After an explosive start, the cross-examination of the Blood Transfusion Service Board's chief medical witness, Dr Emer Lawlor, seems to be running out of steam. Little new ground was covered yesterday - Dr Lawlor's 15th day in the box - as the tribunal returned to the BTSB's decision to continue using a locally made Factor 9 blood product which was not heat-treated months after clinicians had deemed it unsafe.
The product has been identified as causing infections to seven sufferers of haemophilia B, or "Christmas disease", between July 1985 and August 1986. Five have since died.
Dr Lawlor conceded there was "undue complacency" within the board regarding AIDS and the safety of the Irish blood supply. There was "an unrealistic view that Ireland of the saints and scholars did not have HIV in its donor population".
She said the board also feared side-effects from heat-treating Factor 9, namely an increased risk of contracting thrombosis. She stressed it "was not a theoretical risk". Some 72 cases of thrombosis caused by heat-treatment were recorded in international studies, she said. Seven of the cases were fatal.
While all this might help explain why the board only began heat-treating Factor 9 in August 1985, it sheds little light on why it continued to use the untreated product for up to a year after that.
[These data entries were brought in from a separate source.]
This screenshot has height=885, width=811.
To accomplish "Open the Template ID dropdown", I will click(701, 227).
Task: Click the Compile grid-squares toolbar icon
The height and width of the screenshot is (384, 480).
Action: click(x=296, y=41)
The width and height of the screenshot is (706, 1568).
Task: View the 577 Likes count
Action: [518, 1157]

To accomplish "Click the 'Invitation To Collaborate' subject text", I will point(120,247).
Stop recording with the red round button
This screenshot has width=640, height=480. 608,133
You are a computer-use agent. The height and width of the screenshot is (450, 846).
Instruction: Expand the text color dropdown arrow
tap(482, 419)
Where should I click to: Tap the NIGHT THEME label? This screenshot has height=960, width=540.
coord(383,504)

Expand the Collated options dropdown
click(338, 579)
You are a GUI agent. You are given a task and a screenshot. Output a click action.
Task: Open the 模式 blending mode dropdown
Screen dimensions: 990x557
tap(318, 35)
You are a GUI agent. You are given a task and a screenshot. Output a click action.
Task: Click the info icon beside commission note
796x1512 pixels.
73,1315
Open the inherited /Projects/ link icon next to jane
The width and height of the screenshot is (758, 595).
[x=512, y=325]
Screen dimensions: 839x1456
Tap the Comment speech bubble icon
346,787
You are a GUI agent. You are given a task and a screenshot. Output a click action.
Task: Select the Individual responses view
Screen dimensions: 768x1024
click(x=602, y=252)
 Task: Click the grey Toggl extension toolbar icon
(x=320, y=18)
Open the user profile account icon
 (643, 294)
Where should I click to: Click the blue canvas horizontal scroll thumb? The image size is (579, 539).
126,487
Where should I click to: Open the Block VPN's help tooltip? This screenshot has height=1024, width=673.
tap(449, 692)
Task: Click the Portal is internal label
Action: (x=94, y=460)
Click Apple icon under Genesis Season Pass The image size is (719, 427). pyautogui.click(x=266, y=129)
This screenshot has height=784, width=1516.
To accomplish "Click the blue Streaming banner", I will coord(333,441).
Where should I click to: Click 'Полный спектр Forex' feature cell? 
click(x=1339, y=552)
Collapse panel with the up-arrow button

Astonishingly, in September 1985, a month after haemophilia treaters informed the board they would no longer accept untreated product, the BTSB produced 70,000 units of untreated Factor 9. Moreover, between October and December, equal amounts of heat-treated and untreated product were issued to hospitals. Dr Lawlor said the policy initially was to send the heattreated product to Dublin's St James's Hospital and untreated Factor 9 to other hospitals. She described the period as one of "clinical assessment".
But the board's apparent slowness in withdrawing untreated Factor 9 did not end there. In January 1986, it decided to stop issuing untreated products and wrote to hospitals informing them of the decision.
The letter, however, did not seem to have the desired effect and a second recall notice was issued in June 1986. While this appeared to have been more effective, it, too, did not reach all its targets.
The tribunal has heard that the regional haemophilia treatment director for Galway, Prof Ernest Egan, wrote to the board in September 1986 complaining he had only just heard of the recall from a third party. He said he was "very disappointed" not to have learnt of the risk directly from the board, adding: "I feel that it is your responsibility to communicate this sort of information to the likes of myself so that appropriate action can be taken at our end."
Prof Egan is due to take the stand with other treaters after Dr Lawlor concludes her evidence which, at the current pace, might not be for another week.